From the first line to the last, write out the listing exactly.
□ □ □
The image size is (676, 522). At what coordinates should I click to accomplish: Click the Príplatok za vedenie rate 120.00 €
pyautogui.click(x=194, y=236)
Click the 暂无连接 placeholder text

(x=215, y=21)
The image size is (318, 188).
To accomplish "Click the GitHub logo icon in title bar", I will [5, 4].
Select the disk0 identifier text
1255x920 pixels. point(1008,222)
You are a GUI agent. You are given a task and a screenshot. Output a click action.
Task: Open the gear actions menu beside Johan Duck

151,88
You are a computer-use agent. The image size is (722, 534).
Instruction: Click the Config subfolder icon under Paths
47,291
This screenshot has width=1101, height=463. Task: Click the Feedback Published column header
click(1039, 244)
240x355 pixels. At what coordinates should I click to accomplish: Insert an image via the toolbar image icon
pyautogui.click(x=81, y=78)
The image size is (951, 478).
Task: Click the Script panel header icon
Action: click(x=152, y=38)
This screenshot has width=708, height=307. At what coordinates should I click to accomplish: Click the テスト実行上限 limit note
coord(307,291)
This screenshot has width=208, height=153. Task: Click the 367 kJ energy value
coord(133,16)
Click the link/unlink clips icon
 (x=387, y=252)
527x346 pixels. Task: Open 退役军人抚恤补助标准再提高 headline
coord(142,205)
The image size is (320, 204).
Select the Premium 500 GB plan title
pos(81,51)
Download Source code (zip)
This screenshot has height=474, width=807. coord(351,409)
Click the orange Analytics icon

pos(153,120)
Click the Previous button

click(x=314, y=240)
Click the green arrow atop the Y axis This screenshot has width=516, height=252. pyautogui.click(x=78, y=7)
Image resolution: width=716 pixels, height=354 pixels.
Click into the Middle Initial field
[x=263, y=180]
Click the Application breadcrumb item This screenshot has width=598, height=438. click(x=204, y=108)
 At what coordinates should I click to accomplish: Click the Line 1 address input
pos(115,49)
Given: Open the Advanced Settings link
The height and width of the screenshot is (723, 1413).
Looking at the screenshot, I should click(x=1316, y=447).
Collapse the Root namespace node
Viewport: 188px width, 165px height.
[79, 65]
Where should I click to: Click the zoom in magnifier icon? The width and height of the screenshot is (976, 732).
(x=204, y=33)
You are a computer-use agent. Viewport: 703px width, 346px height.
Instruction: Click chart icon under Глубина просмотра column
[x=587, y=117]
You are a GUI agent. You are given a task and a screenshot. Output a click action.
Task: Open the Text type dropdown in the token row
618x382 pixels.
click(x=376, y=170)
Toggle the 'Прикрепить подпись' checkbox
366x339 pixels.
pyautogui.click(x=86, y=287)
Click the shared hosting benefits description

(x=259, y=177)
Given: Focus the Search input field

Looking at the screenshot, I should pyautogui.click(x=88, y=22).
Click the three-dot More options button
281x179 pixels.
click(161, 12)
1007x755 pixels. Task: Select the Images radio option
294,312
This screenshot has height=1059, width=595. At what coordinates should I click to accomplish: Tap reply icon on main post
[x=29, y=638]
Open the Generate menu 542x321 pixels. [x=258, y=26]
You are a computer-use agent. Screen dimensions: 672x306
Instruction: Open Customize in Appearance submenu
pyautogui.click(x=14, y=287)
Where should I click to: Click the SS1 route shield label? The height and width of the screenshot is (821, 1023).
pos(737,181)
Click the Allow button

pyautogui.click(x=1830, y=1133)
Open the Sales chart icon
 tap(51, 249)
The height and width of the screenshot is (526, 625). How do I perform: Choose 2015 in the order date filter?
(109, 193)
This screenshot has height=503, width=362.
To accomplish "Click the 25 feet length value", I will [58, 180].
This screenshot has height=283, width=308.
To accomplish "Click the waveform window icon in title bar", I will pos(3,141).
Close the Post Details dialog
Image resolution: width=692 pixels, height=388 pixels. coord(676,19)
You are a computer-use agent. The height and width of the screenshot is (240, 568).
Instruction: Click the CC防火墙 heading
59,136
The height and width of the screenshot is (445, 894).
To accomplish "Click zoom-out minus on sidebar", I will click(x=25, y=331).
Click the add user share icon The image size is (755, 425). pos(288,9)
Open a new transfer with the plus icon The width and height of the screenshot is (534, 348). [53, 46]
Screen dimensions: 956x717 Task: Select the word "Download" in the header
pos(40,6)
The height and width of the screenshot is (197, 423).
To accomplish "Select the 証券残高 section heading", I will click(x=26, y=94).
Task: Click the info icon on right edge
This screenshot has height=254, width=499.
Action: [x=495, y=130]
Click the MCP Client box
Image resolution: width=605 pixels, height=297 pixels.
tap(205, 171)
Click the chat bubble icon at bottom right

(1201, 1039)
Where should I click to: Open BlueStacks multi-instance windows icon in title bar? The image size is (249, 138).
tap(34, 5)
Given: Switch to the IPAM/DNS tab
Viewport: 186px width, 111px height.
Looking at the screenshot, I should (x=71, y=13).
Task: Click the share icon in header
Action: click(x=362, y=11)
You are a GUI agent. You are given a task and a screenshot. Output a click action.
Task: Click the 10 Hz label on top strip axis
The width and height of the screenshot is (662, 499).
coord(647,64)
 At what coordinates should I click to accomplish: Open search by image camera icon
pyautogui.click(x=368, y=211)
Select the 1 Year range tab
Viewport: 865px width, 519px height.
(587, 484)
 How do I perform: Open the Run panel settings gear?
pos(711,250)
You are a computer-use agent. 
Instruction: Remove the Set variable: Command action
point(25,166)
□ □ □
[Exercise result]:
The image size is (676, 522). At what coordinates should I click to accomplish: Click the Príplatok za vedenie rate 120.00 €
pyautogui.click(x=194, y=236)
Click the 暂无连接 placeholder text

(x=215, y=21)
The image size is (318, 188).
To accomplish "Click the GitHub logo icon in title bar", I will [5, 4].
Select the disk0 identifier text
1255x920 pixels. point(1008,222)
You are a GUI agent. You are given a task and a screenshot. Output a click action.
Task: Open the gear actions menu beside Johan Duck

151,88
You are a computer-use agent. The image size is (722, 534).
Instruction: Click the Config subfolder icon under Paths
47,291
This screenshot has width=1101, height=463. Task: Click the Feedback Published column header
click(1039, 244)
240x355 pixels. At what coordinates should I click to accomplish: Insert an image via the toolbar image icon
pyautogui.click(x=81, y=78)
The image size is (951, 478).
Task: Click the Script panel header icon
Action: click(x=152, y=38)
This screenshot has width=708, height=307. At what coordinates should I click to accomplish: Click the テスト実行上限 limit note
coord(307,291)
This screenshot has width=208, height=153. Task: Click the 367 kJ energy value
coord(133,16)
Click the link/unlink clips icon
 (x=387, y=252)
527x346 pixels. Task: Open 退役军人抚恤补助标准再提高 headline
coord(142,205)
The image size is (320, 204).
Select the Premium 500 GB plan title
pos(81,51)
Download Source code (zip)
This screenshot has height=474, width=807. coord(351,409)
Click the orange Analytics icon

pos(153,120)
Click the Previous button

click(x=314, y=240)
Click the green arrow atop the Y axis This screenshot has width=516, height=252. pyautogui.click(x=78, y=7)
Image resolution: width=716 pixels, height=354 pixels.
Click into the Middle Initial field
[x=263, y=180]
Click the Application breadcrumb item This screenshot has width=598, height=438. click(x=204, y=108)
 At what coordinates should I click to accomplish: Click the Line 1 address input
pos(115,49)
Given: Open the Advanced Settings link
The height and width of the screenshot is (723, 1413).
Looking at the screenshot, I should click(x=1316, y=447).
Collapse the Root namespace node
Viewport: 188px width, 165px height.
[79, 65]
Where should I click to: Click the zoom in magnifier icon? The width and height of the screenshot is (976, 732).
(x=204, y=33)
You are a computer-use agent. Viewport: 703px width, 346px height.
Instruction: Click chart icon under Глубина просмотра column
[x=587, y=117]
You are a GUI agent. You are given a task and a screenshot. Output a click action.
Task: Open the Text type dropdown in the token row
618x382 pixels.
click(x=376, y=170)
Toggle the 'Прикрепить подпись' checkbox
366x339 pixels.
pyautogui.click(x=86, y=287)
Click the shared hosting benefits description

(x=259, y=177)
Given: Focus the Search input field

Looking at the screenshot, I should pyautogui.click(x=88, y=22).
Click the three-dot More options button
281x179 pixels.
click(161, 12)
1007x755 pixels. Task: Select the Images radio option
294,312
This screenshot has height=1059, width=595. At what coordinates should I click to accomplish: Tap reply icon on main post
[x=29, y=638]
Open the Generate menu 542x321 pixels. [x=258, y=26]
You are a computer-use agent. Screen dimensions: 672x306
Instruction: Open Customize in Appearance submenu
pyautogui.click(x=14, y=287)
Where should I click to: Click the SS1 route shield label? The height and width of the screenshot is (821, 1023).
pos(737,181)
Click the Allow button

pyautogui.click(x=1830, y=1133)
Open the Sales chart icon
 tap(51, 249)
The height and width of the screenshot is (526, 625). How do I perform: Choose 2015 in the order date filter?
(109, 193)
This screenshot has height=503, width=362.
To accomplish "Click the 25 feet length value", I will [58, 180].
This screenshot has height=283, width=308.
To accomplish "Click the waveform window icon in title bar", I will pos(3,141).
Close the Post Details dialog
Image resolution: width=692 pixels, height=388 pixels. coord(676,19)
You are a computer-use agent. The height and width of the screenshot is (240, 568).
Instruction: Click the CC防火墙 heading
59,136
The height and width of the screenshot is (445, 894).
To accomplish "Click zoom-out minus on sidebar", I will click(x=25, y=331).
Click the add user share icon The image size is (755, 425). pos(288,9)
Open a new transfer with the plus icon The width and height of the screenshot is (534, 348). [53, 46]
Screen dimensions: 956x717 Task: Select the word "Download" in the header
pos(40,6)
The height and width of the screenshot is (197, 423).
To accomplish "Select the 証券残高 section heading", I will click(x=26, y=94).
Task: Click the info icon on right edge
This screenshot has height=254, width=499.
Action: [x=495, y=130]
Click the MCP Client box
Image resolution: width=605 pixels, height=297 pixels.
tap(205, 171)
Click the chat bubble icon at bottom right

(1201, 1039)
Where should I click to: Open BlueStacks multi-instance windows icon in title bar? The image size is (249, 138).
tap(34, 5)
Given: Switch to the IPAM/DNS tab
Viewport: 186px width, 111px height.
Looking at the screenshot, I should (x=71, y=13).
Task: Click the share icon in header
Action: click(x=362, y=11)
You are a GUI agent. You are given a task and a screenshot. Output a click action.
Task: Click the 10 Hz label on top strip axis
The width and height of the screenshot is (662, 499).
coord(647,64)
 At what coordinates should I click to accomplish: Open search by image camera icon
pyautogui.click(x=368, y=211)
Select the 1 Year range tab
Viewport: 865px width, 519px height.
(587, 484)
 How do I perform: Open the Run panel settings gear?
pos(711,250)
You are a computer-use agent. 
Instruction: Remove the Set variable: Command action
point(25,166)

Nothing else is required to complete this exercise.